*WORK ITEM*
Repeat exactly the opening lines of the records, ending with the line that contains "Given: Select the".

*DATA*

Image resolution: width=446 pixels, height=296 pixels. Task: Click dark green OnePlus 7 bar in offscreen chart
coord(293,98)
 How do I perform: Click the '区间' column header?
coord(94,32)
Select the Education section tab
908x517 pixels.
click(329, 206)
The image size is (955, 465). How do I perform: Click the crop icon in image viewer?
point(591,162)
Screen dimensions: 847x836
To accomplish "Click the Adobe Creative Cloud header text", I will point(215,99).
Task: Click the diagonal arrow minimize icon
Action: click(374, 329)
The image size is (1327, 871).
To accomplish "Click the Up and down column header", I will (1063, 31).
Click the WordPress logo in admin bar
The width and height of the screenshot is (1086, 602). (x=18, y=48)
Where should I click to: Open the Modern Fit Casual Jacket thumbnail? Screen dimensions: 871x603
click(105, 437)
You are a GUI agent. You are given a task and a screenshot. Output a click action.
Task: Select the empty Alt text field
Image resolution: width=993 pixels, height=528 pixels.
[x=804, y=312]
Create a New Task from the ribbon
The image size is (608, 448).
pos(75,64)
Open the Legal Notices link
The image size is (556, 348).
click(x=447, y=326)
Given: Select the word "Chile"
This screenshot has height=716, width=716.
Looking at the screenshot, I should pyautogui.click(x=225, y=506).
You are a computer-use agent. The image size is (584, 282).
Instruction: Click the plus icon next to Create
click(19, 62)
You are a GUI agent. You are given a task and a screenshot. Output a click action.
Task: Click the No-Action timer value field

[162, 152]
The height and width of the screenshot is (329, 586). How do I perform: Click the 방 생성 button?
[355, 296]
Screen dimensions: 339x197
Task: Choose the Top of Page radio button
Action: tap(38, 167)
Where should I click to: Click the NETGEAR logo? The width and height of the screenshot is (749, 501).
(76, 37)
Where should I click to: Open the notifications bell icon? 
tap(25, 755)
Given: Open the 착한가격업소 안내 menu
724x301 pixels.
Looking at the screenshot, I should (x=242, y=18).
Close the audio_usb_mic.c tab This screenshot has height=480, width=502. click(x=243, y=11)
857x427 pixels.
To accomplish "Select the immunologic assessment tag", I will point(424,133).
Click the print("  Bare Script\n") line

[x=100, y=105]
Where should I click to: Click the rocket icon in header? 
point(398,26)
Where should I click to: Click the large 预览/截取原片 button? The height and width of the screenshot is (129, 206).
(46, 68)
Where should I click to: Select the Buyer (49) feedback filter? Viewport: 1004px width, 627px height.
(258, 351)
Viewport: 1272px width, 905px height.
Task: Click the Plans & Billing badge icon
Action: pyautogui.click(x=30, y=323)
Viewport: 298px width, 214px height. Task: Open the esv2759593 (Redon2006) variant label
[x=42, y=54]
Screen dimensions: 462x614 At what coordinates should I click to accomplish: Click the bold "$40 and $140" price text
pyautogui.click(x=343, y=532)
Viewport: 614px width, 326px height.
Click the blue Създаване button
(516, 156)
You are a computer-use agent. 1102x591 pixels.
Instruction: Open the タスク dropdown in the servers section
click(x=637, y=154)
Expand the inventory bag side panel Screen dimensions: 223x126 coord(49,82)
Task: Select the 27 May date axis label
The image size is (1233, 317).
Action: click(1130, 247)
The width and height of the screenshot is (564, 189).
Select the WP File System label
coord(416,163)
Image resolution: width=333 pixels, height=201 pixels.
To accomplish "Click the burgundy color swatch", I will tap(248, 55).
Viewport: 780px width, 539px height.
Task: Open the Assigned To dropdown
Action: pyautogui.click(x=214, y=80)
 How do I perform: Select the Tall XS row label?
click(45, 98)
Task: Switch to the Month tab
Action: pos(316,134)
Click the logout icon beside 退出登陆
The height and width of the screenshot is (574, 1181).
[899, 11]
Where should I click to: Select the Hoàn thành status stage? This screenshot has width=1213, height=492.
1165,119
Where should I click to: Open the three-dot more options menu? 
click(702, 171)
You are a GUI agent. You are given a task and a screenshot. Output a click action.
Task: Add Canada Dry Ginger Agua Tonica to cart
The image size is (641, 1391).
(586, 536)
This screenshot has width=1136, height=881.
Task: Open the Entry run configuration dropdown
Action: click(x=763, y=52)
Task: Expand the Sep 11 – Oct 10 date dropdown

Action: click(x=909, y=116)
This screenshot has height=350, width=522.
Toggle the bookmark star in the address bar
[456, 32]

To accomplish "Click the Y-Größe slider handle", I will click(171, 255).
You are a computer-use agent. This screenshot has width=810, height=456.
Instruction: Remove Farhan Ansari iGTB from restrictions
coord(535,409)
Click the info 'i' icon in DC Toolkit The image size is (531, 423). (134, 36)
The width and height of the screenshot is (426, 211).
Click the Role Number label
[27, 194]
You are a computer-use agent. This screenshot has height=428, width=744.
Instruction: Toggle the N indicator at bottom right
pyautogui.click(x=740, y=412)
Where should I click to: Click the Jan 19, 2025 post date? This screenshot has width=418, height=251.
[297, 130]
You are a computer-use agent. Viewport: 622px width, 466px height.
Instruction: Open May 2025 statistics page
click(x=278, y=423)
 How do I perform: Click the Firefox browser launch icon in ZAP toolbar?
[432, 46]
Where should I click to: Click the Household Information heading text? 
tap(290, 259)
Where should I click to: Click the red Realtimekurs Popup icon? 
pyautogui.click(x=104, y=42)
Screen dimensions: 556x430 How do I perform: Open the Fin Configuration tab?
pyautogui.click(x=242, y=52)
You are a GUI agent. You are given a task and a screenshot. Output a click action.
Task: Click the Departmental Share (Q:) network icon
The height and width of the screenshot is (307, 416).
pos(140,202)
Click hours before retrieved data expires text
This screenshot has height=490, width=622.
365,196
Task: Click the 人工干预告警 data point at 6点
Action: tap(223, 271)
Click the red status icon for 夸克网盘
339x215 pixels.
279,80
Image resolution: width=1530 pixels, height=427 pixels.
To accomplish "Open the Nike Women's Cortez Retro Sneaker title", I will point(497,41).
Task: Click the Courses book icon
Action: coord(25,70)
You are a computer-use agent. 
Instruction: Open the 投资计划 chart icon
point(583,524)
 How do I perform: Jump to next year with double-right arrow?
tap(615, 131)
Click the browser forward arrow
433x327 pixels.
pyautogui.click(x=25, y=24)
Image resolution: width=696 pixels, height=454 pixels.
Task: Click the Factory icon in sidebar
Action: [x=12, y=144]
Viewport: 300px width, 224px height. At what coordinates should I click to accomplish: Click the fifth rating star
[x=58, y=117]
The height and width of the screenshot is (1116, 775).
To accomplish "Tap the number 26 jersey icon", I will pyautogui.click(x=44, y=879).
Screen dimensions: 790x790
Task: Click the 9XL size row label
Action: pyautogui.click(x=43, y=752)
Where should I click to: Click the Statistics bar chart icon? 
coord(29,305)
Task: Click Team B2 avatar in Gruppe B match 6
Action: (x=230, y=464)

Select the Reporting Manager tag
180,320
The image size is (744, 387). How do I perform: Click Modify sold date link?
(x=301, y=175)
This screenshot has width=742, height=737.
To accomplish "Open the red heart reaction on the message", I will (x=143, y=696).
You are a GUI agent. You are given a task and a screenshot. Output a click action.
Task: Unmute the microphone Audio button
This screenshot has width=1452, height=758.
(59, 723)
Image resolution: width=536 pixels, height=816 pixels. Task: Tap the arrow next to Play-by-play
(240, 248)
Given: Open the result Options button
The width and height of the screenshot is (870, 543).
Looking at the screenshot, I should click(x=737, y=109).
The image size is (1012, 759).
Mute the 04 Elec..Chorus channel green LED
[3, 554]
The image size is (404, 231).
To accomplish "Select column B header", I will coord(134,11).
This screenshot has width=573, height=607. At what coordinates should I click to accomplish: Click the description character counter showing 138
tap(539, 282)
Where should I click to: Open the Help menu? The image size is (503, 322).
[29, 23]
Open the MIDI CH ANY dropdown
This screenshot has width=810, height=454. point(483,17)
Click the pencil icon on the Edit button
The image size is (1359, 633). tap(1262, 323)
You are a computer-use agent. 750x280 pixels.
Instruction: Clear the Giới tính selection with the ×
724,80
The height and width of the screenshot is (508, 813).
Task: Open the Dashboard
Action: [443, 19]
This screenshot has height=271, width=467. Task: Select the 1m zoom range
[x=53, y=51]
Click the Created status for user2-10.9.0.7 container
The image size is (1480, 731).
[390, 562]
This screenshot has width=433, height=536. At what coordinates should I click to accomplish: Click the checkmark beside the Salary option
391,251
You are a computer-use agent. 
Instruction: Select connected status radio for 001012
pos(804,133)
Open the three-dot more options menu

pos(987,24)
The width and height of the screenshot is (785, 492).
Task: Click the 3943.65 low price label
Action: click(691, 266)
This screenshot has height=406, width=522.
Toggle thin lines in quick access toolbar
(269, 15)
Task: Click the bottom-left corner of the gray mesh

*SOLUTION FOR THIS PROBLEM*
Image resolution: width=446 pixels, height=296 pixels. Task: Click dark green OnePlus 7 bar in offscreen chart
coord(293,98)
 How do I perform: Click the '区间' column header?
coord(94,32)
Select the Education section tab
908x517 pixels.
click(329, 206)
The image size is (955, 465). How do I perform: Click the crop icon in image viewer?
point(591,162)
Screen dimensions: 847x836
To accomplish "Click the Adobe Creative Cloud header text", I will point(215,99).
Task: Click the diagonal arrow minimize icon
Action: click(374, 329)
The image size is (1327, 871).
To accomplish "Click the Up and down column header", I will (1063, 31).
Click the WordPress logo in admin bar
The width and height of the screenshot is (1086, 602). (x=18, y=48)
Where should I click to: Open the Modern Fit Casual Jacket thumbnail? Screen dimensions: 871x603
click(105, 437)
You are a GUI agent. You are given a task and a screenshot. Output a click action.
Task: Select the empty Alt text field
Image resolution: width=993 pixels, height=528 pixels.
[x=804, y=312]
Create a New Task from the ribbon
The image size is (608, 448).
pos(75,64)
Open the Legal Notices link
The image size is (556, 348).
click(x=447, y=326)
Given: Select the word "Chile"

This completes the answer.